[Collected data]
______

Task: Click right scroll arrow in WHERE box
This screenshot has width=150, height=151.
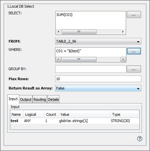Action: 123,59
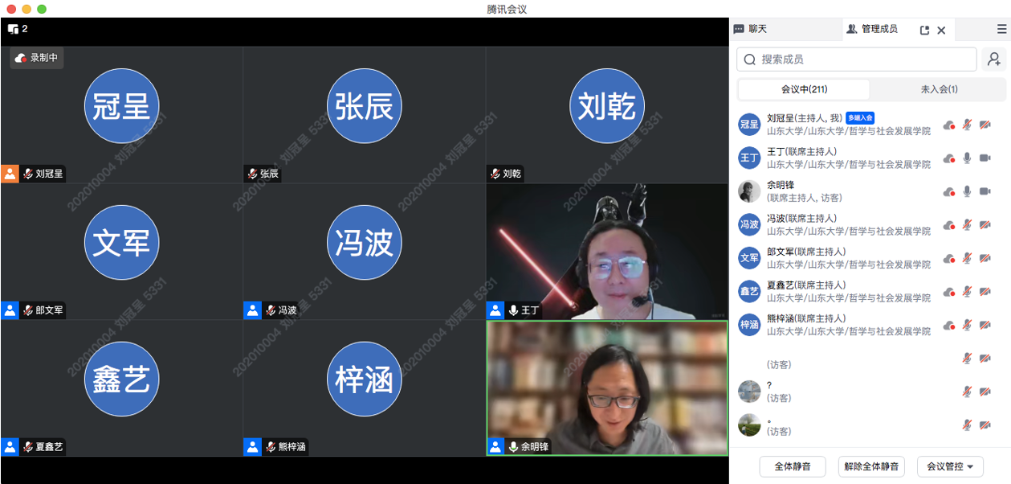Click cloud recording icon for 熊梓涵
This screenshot has width=1011, height=484.
point(949,325)
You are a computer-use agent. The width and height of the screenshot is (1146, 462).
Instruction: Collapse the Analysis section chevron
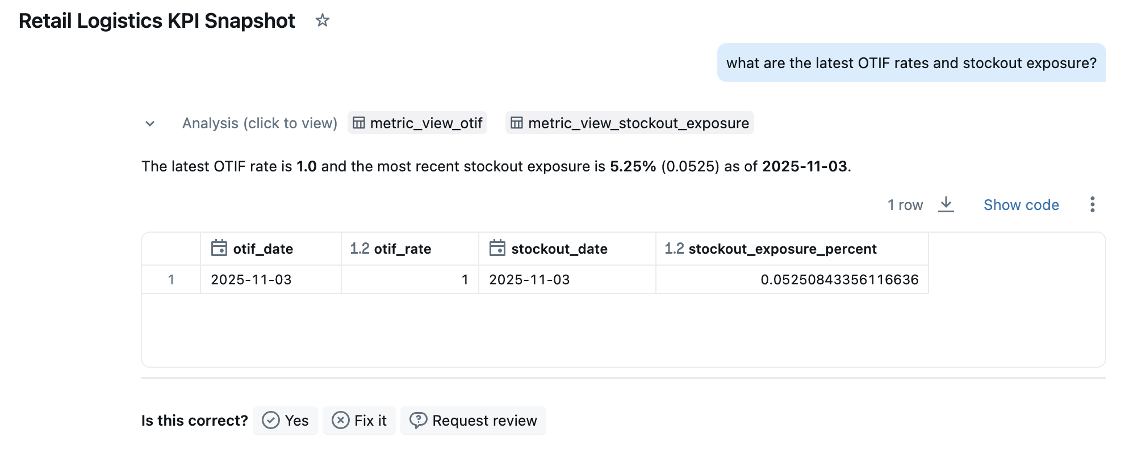click(x=150, y=124)
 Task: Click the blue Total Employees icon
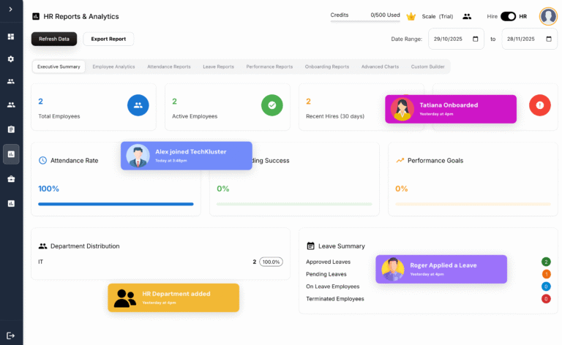138,105
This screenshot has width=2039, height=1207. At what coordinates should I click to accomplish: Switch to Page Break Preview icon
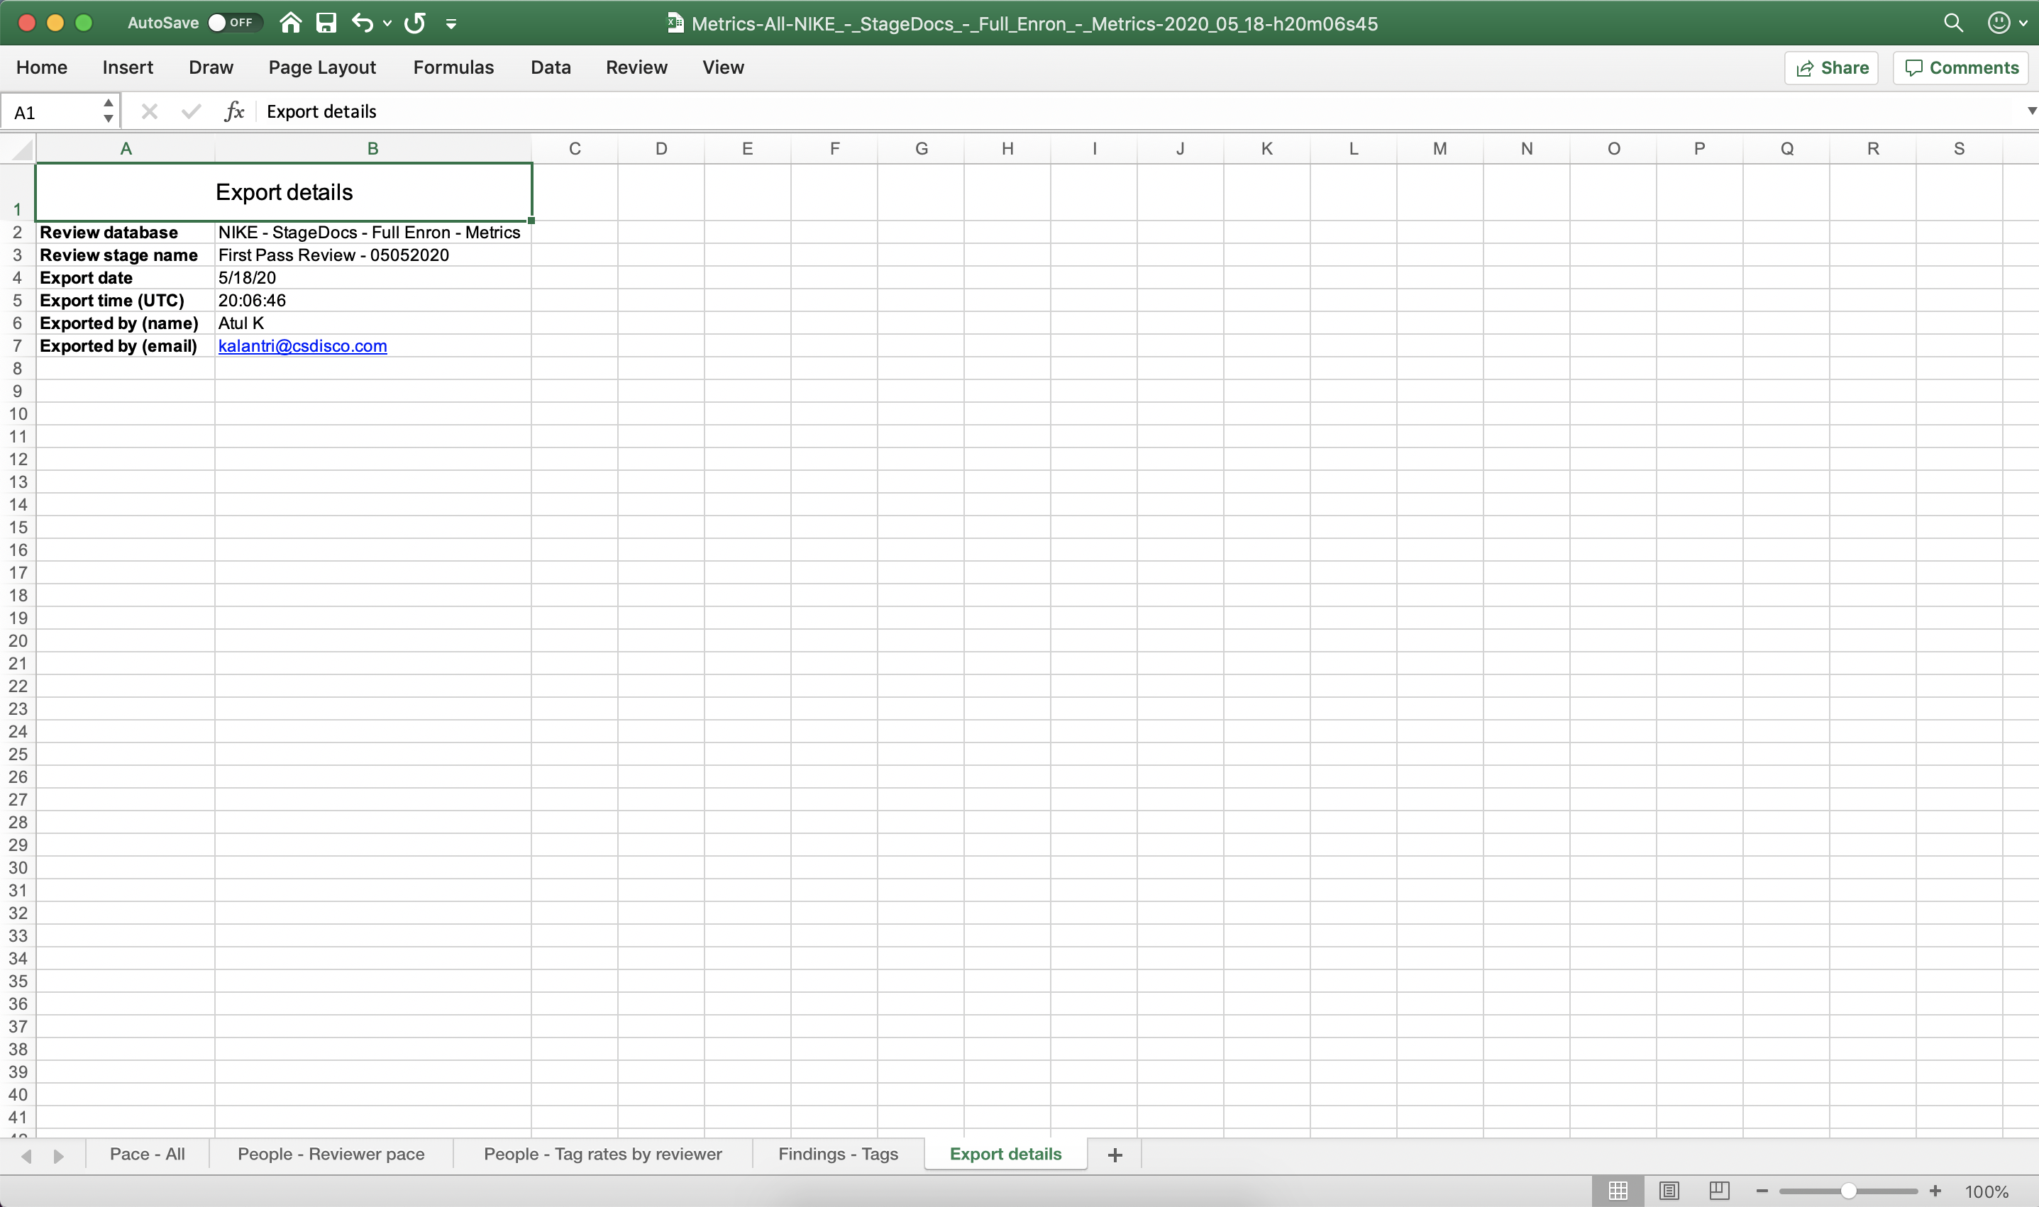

______

• _Task objective_
Here the job is to retype exactly the lines that start at the one containing "Task: Click the blue Total Employees icon" and run through the end of the records above, leaving out pictures.

• _Result_
 Task: Click the blue Total Employees icon
138,105
This screenshot has width=2039, height=1207. At what coordinates should I click to accomplish: Switch to Page Break Preview icon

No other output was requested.